Warren took it, nodding, and watched Jude walk off, his door shutting quietly behind him.
He then helped Lily collect her things, got her into his room with a promise that she wouldn’t have to speak to Amelia until morning, then grabbed his own bag and headed across the corridor.
He knocked. No answer. Maybe Jude was in the bathroom.
So he pressed the keycard to the lock. The light turned green.
The door clicked open, and as Warren stepped inside.
The breath slipped from his lungs.
Jude stood with his back to the door, fresh from the shower, a towel slung low on his hips, still damp from steam, halfway to collecting a folded T-shirt on the bed, his hair darkened and curling tighter at the nape of his neck.
But what had Warren breathless, struggling to drag professionalism back over instinct, was the black ink etched low across the small of Jude’s back.
A looping band of barbed wire dipping into a harsh V disappearing beneath the towel, trailing down towards the cleft of his spine.
It wasn’t just ink.

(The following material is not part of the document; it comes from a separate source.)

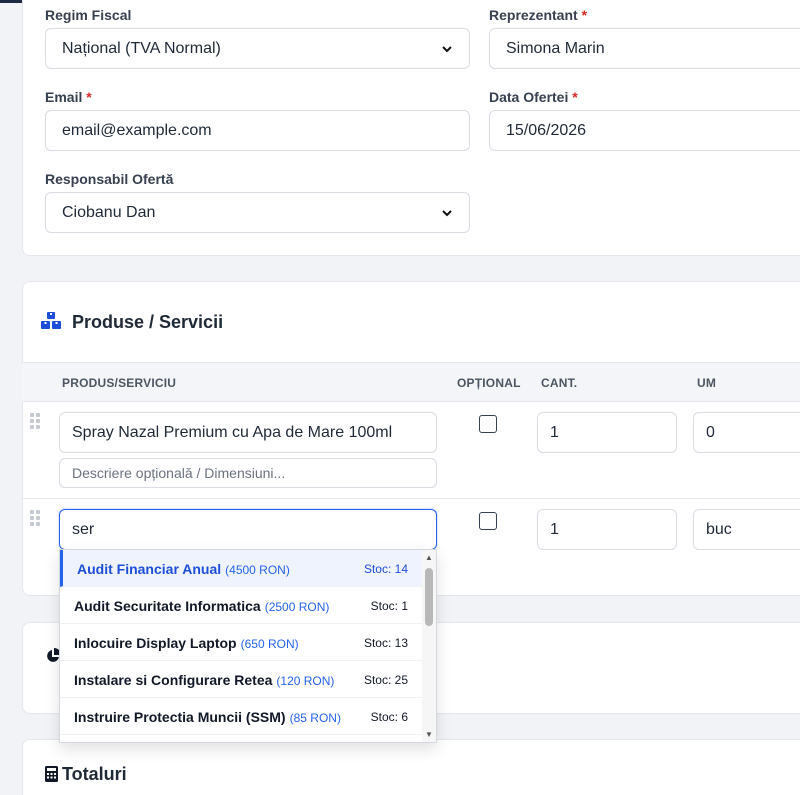 Image resolution: width=800 pixels, height=795 pixels. Describe the element at coordinates (88, 15) in the screenshot. I see `regim-fiscal-label: Regim Fiscal` at that location.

It was crafted. Striking in its precision, brutal in its implication.
Each barb curved with surgical intent, drawn not like art, but warning.
It clung to him with purpose. Not for beauty. Not for vanity.
A mark of ownership.
And the way it hugged the hollow of Jude’s back, right at the point where vulnerability met survival, it wasn’t decoration.
That was his history lesson.
Warren couldn’t look away.
He’d seen tattoos like that before. In prison photos. Gang profiles. Survivor files. But never this delicate. Never this intentional. And never on someone like Jude.
Jude reached for the shirt and paused, sensing him. He glanced over his shoulder. Warren blinked, stepped back half a pace, suddenly very aware of the line he was standing on.
“Sorry.” He couldn’t even recognise his own voice. “Didn’t mean to walk in on you.”
Jude yanked the T-shirt on, the barbed wire disappearing beneath it, and Warren knew with bone-deep certainty that everything had changed.